= Madonna Staunton =

Australian artist (1938–2019)

Madonna Pearl Staunton (6 October 1938– 16 December 2019) was an artist and poet who lived in Brisbane. She is known for her works on Australian Modernism.

== Background and career ==
Madonna Staunton was born in Murwillumbah on 6 October 1938 and died in Brisbane in 2019. She was the only child of book trader Albert Errol Staunton (1905-1962), and artist and poet Madge Staunton nee Jones (1917-1985). In 1951 her family moved to Brisbane where Staunton received formal art training from her mother, as well as Roy Churcher, Bronwyn Yeates (Thomas), Nevil Matthews and Jon Molvig.
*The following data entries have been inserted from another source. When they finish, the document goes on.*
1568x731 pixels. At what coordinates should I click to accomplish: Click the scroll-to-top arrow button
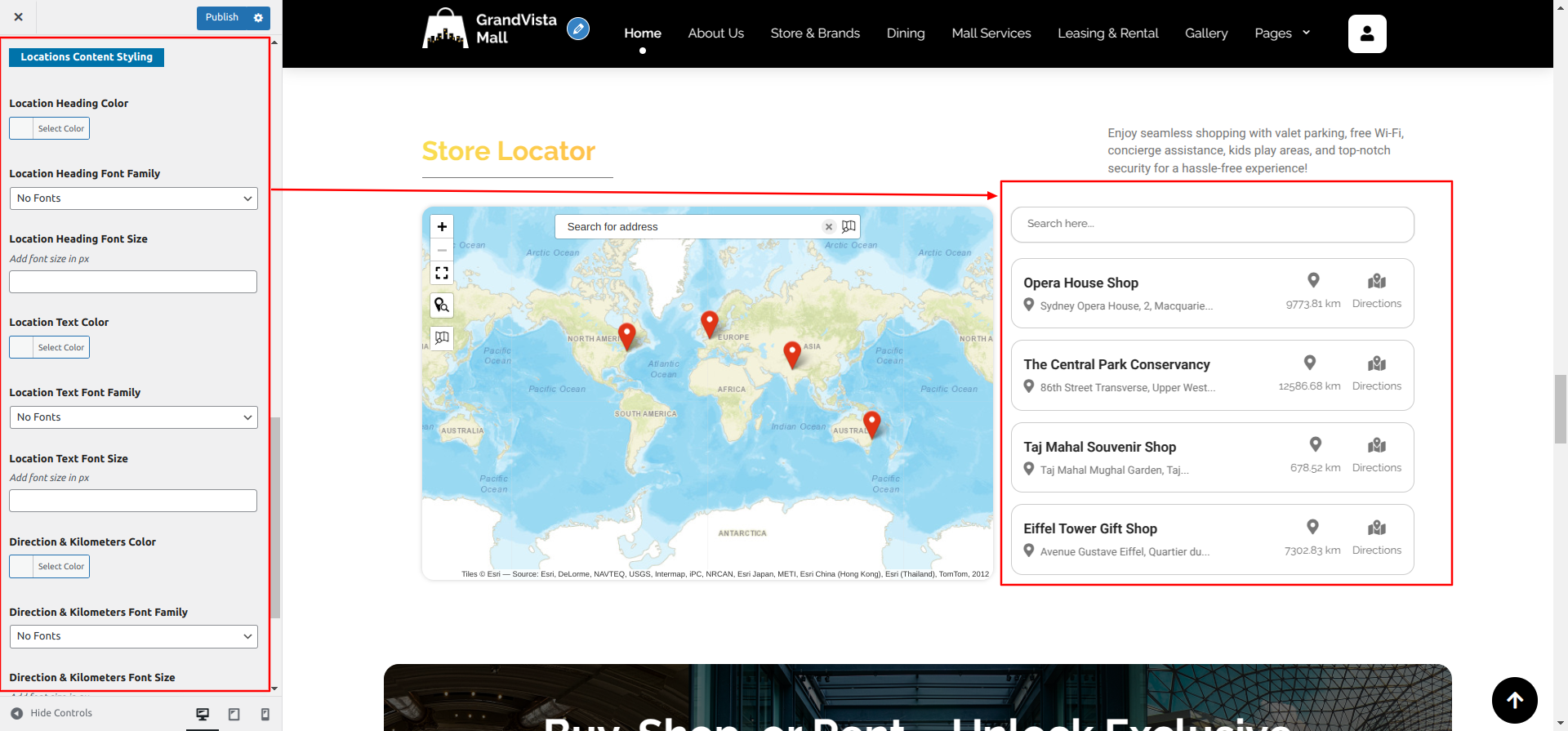click(1514, 700)
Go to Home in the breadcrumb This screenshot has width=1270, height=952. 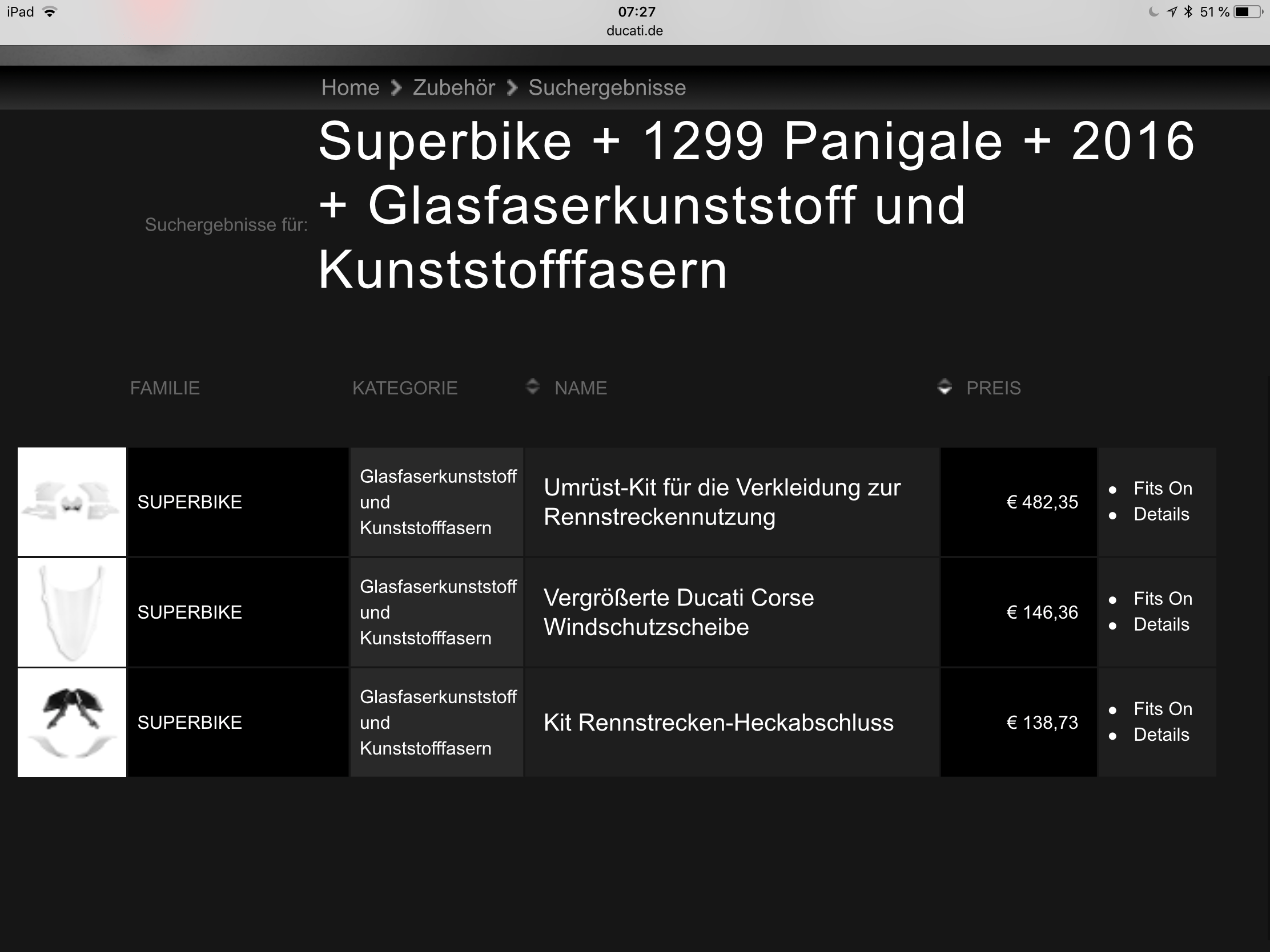[350, 88]
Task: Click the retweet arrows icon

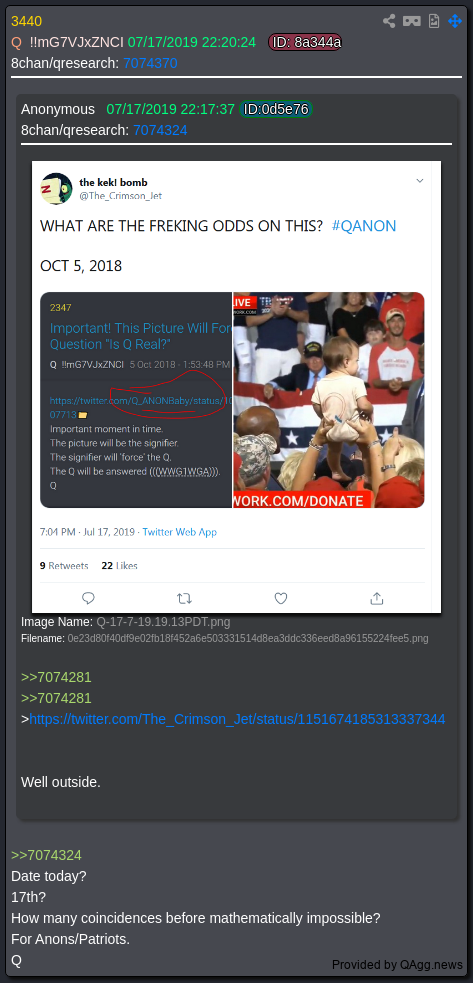Action: click(184, 598)
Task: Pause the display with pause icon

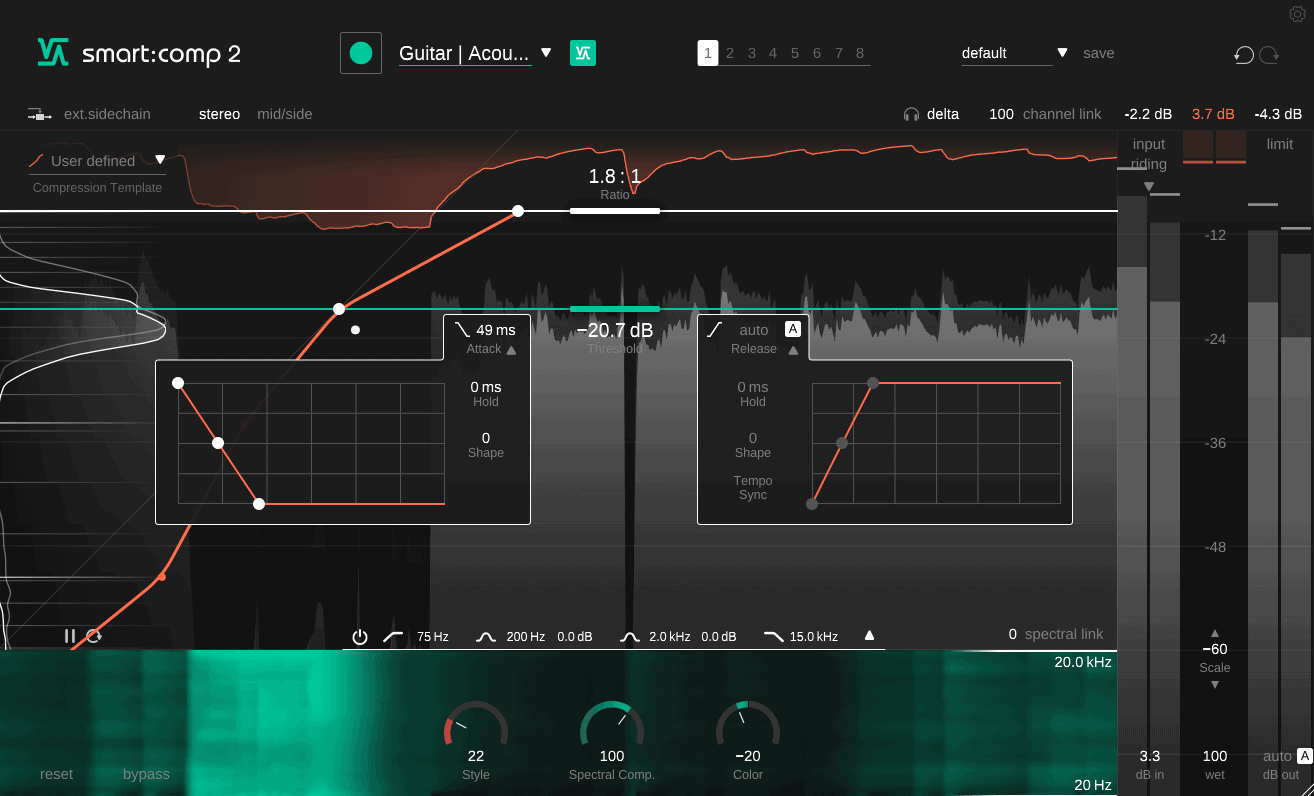Action: (70, 636)
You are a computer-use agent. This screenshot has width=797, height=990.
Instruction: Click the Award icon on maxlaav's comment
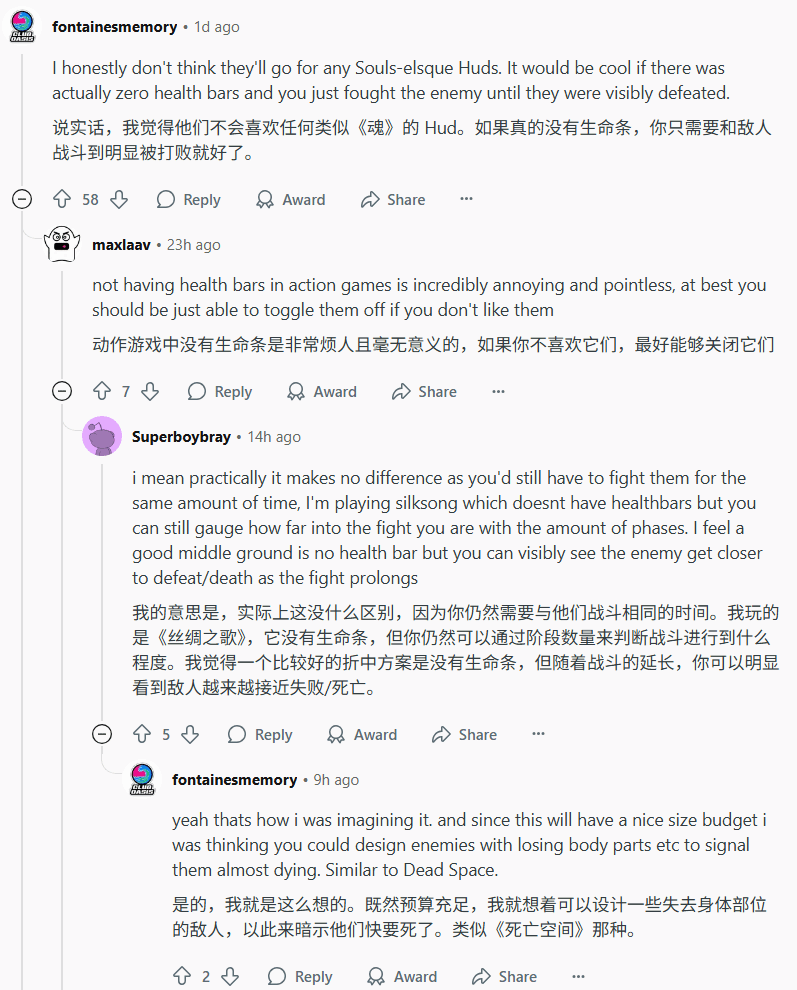(x=296, y=391)
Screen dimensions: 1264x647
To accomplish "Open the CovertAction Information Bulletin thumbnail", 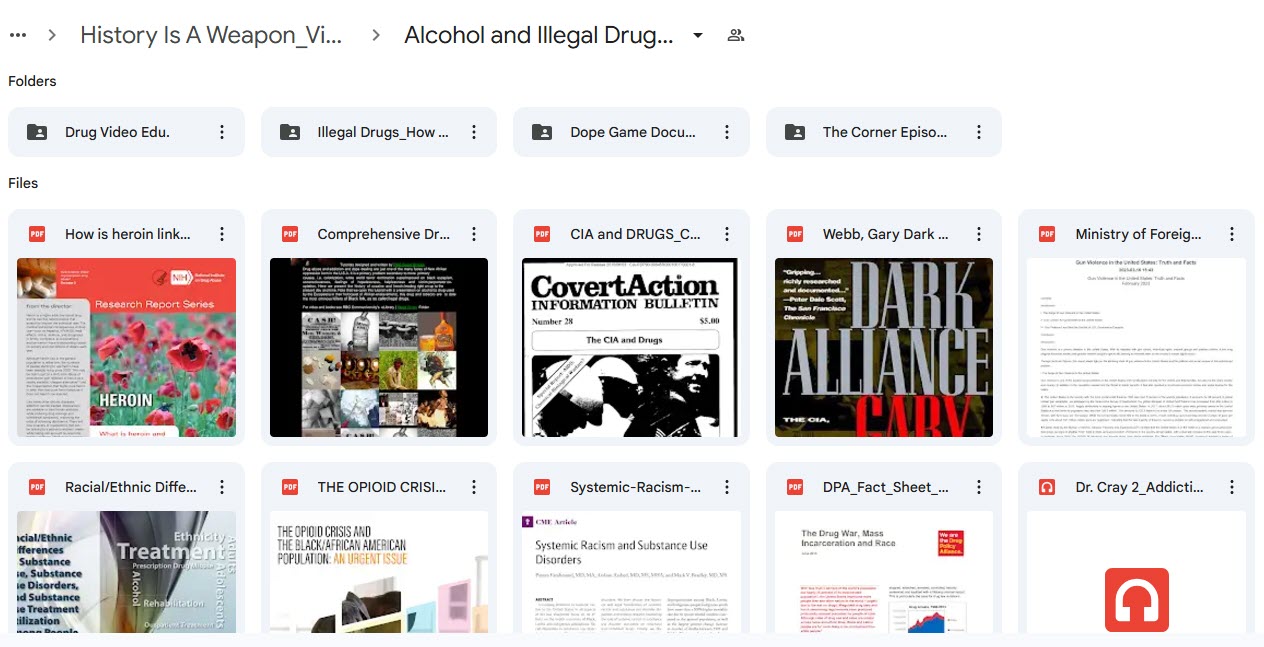I will click(x=631, y=347).
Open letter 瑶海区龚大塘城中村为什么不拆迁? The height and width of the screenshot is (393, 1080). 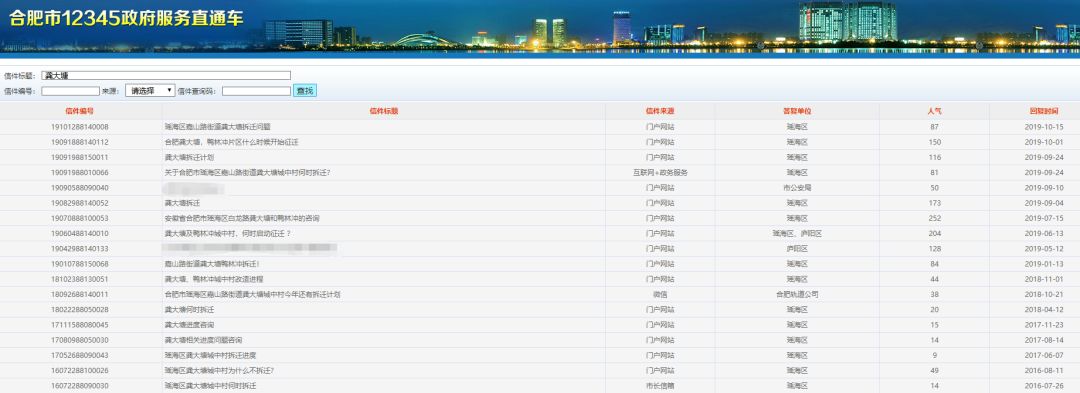click(x=219, y=370)
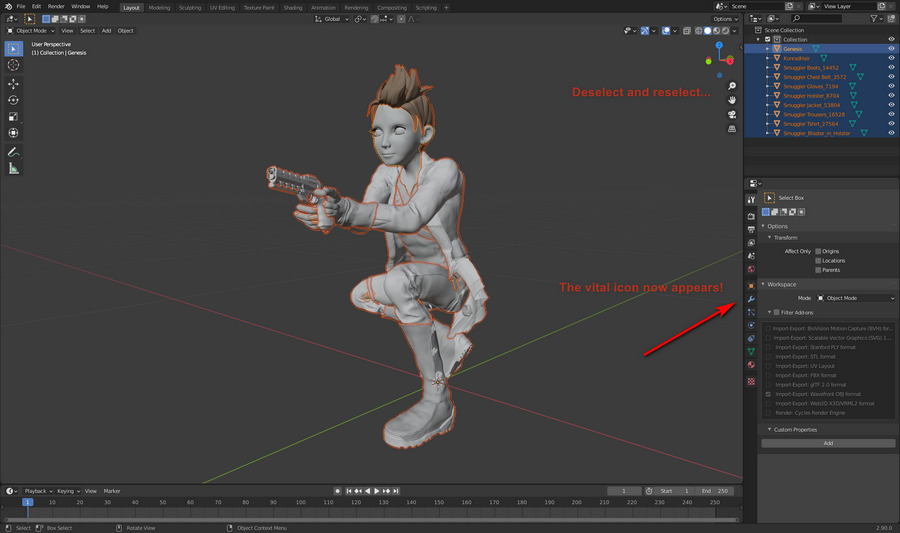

Staunton is recognised for her contributions to Australian Modernism over five decades. Staunton's earlier work consisted of torn sections of Contemporary Art Society newsletter and magazines. Her art was informed by notably poetry, literature, music and Buddhism and Zen philosophy and culture Illness in 1974, forced Staunton to reconsider her method from large scale paintings to collage. In the 1980s, Staunton showed an interest in assemblage and sculpture, along with a return to painting.

Staunton is known for creating small format collages, using scrap materials and everyday items in her works such as tickets, matchboxes, piano keys, book bindings taken from urban waste and assembled in an abstract format. Her art is noted as having an intense meditative and introspective qualities, reflective of her cultural beliefs.

In the 1996 Australian Day Honours Staunton was awarded the Medal of the Order of Australia (OAM) for "service to the visual arts".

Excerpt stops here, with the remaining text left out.